Work to be completed: Nothing but the lines below between the line holding "Вы можете настроить" and the line holding "Wudy (257, 2196)", inclusive, should appear in the answer, each set down exactly.

Data to process:
___
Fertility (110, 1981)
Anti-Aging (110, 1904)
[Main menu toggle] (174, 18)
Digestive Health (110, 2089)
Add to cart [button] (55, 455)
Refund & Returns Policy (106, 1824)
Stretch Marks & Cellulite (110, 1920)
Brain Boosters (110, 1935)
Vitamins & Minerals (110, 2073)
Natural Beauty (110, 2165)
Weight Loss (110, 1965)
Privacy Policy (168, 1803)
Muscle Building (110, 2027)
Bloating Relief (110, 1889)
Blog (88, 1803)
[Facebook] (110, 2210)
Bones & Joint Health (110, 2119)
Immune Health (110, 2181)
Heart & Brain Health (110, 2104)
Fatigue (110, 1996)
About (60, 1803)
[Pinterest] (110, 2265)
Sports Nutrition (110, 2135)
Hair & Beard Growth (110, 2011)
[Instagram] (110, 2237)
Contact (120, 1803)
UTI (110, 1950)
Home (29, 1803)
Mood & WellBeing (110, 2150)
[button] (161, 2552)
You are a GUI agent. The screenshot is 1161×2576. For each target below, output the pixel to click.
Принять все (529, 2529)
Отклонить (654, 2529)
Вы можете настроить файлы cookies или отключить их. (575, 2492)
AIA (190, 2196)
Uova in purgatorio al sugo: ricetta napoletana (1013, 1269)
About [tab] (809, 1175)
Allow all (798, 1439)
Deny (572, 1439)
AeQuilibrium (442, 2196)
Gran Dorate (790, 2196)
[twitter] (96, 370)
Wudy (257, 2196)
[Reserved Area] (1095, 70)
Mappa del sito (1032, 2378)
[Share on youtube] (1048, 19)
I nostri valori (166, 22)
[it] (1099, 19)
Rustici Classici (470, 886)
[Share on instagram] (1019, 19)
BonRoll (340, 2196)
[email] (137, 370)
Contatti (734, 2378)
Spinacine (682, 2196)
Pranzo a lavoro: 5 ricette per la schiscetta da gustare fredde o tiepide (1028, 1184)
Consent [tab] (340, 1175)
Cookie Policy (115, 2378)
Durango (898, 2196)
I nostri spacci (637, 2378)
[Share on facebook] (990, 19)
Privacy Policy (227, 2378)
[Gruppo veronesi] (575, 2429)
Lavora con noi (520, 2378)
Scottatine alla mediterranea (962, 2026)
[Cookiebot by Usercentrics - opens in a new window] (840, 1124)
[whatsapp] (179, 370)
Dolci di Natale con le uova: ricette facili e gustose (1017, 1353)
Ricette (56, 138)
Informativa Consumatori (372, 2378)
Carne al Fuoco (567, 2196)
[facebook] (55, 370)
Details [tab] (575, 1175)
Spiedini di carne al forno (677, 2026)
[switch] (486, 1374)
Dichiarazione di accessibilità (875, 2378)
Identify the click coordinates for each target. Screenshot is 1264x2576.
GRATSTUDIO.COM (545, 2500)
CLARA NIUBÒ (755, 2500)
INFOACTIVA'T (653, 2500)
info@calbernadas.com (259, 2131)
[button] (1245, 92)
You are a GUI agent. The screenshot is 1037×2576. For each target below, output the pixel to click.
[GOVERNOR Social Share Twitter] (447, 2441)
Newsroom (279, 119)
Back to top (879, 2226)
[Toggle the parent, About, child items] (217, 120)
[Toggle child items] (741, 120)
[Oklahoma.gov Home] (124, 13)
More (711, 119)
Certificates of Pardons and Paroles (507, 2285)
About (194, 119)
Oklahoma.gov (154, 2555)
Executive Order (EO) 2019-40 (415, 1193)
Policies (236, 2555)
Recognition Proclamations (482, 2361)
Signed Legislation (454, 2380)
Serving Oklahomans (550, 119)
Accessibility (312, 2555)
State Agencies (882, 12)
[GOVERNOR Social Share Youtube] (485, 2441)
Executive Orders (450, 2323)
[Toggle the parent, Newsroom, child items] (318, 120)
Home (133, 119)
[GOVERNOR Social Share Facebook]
___
Answer box:
Вы можете настроить файлы cookies или отключить их. (575, 2492)
AIA (190, 2196)
Uova in purgatorio al sugo: ricetta napoletana (1013, 1269)
About [tab] (809, 1175)
Allow all (798, 1439)
Deny (572, 1439)
AeQuilibrium (442, 2196)
Gran Dorate (790, 2196)
[twitter] (96, 370)
Wudy (257, 2196)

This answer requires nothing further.